# TASK REQUIREMENTS
Reproduce every row below word for word, leaving nothing out.

# LISTED ENTRIES
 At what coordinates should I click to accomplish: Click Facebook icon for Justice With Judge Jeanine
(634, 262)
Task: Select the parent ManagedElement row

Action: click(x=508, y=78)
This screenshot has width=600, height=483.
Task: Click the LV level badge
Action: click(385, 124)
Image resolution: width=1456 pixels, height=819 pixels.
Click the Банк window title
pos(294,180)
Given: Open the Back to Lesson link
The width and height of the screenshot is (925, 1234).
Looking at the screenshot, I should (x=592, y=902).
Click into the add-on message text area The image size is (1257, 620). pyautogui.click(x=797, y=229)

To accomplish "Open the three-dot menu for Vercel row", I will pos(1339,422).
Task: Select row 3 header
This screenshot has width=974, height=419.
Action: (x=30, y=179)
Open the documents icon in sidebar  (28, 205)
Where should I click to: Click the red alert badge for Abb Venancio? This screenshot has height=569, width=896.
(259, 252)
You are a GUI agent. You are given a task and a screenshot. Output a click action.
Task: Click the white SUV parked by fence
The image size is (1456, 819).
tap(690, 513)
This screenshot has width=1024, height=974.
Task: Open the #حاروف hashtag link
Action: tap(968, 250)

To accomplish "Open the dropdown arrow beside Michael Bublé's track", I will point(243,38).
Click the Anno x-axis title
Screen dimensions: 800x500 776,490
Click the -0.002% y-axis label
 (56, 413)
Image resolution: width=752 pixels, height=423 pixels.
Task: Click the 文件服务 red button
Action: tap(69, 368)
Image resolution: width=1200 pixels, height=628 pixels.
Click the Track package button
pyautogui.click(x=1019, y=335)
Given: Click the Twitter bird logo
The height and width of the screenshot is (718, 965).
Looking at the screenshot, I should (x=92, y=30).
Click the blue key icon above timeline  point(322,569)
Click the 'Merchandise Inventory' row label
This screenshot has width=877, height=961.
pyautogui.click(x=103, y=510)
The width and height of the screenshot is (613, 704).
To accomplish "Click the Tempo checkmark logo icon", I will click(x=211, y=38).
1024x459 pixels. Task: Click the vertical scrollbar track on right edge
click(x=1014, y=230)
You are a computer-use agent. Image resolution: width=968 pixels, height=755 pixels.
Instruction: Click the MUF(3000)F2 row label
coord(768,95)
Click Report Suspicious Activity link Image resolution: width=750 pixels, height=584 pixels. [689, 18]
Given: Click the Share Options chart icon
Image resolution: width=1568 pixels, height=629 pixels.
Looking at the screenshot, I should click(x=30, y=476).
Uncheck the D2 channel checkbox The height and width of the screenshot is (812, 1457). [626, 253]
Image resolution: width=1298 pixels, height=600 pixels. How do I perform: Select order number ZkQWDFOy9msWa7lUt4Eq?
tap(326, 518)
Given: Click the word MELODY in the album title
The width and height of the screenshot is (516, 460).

# WRITTEN ANSWER
 At what coordinates should I click to accomplish: Click Facebook icon for Justice With Judge Jeanine
(634, 262)
Task: Select the parent ManagedElement row

Action: click(x=508, y=78)
This screenshot has width=600, height=483.
Task: Click the LV level badge
Action: click(385, 124)
Image resolution: width=1456 pixels, height=819 pixels.
Click the Банк window title
pos(294,180)
Given: Open the Back to Lesson link
The width and height of the screenshot is (925, 1234).
Looking at the screenshot, I should (x=592, y=902).
Click into the add-on message text area The image size is (1257, 620). pyautogui.click(x=797, y=229)

To accomplish "Open the three-dot menu for Vercel row", I will pos(1339,422).
Task: Select row 3 header
This screenshot has width=974, height=419.
Action: (x=30, y=179)
Open the documents icon in sidebar  (28, 205)
Where should I click to: Click the red alert badge for Abb Venancio? This screenshot has height=569, width=896.
(259, 252)
You are a GUI agent. You are given a task and a screenshot. Output a click action.
Task: Click the white SUV parked by fence
The image size is (1456, 819).
tap(690, 513)
This screenshot has width=1024, height=974.
Task: Open the #حاروف hashtag link
Action: tap(968, 250)

To accomplish "Open the dropdown arrow beside Michael Bublé's track", I will point(243,38).
Click the Anno x-axis title
Screen dimensions: 800x500 776,490
Click the -0.002% y-axis label
 (56, 413)
Image resolution: width=752 pixels, height=423 pixels.
Task: Click the 文件服务 red button
Action: tap(69, 368)
Image resolution: width=1200 pixels, height=628 pixels.
Click the Track package button
pyautogui.click(x=1019, y=335)
Given: Click the Twitter bird logo
The height and width of the screenshot is (718, 965).
Looking at the screenshot, I should (x=92, y=30).
Click the blue key icon above timeline  point(322,569)
Click the 'Merchandise Inventory' row label
This screenshot has width=877, height=961.
pyautogui.click(x=103, y=510)
The width and height of the screenshot is (613, 704).
To accomplish "Click the Tempo checkmark logo icon", I will click(x=211, y=38).
1024x459 pixels. Task: Click the vertical scrollbar track on right edge
click(x=1014, y=230)
You are a computer-use agent. Image resolution: width=968 pixels, height=755 pixels.
Instruction: Click the MUF(3000)F2 row label
coord(768,95)
Click Report Suspicious Activity link Image resolution: width=750 pixels, height=584 pixels. [689, 18]
Given: Click the Share Options chart icon
Image resolution: width=1568 pixels, height=629 pixels.
Looking at the screenshot, I should click(x=30, y=476).
Uncheck the D2 channel checkbox The height and width of the screenshot is (812, 1457). [626, 253]
Image resolution: width=1298 pixels, height=600 pixels. How do I perform: Select order number ZkQWDFOy9msWa7lUt4Eq?
tap(326, 518)
Given: Click the word MELODY in the album title
The width and height of the screenshot is (516, 460).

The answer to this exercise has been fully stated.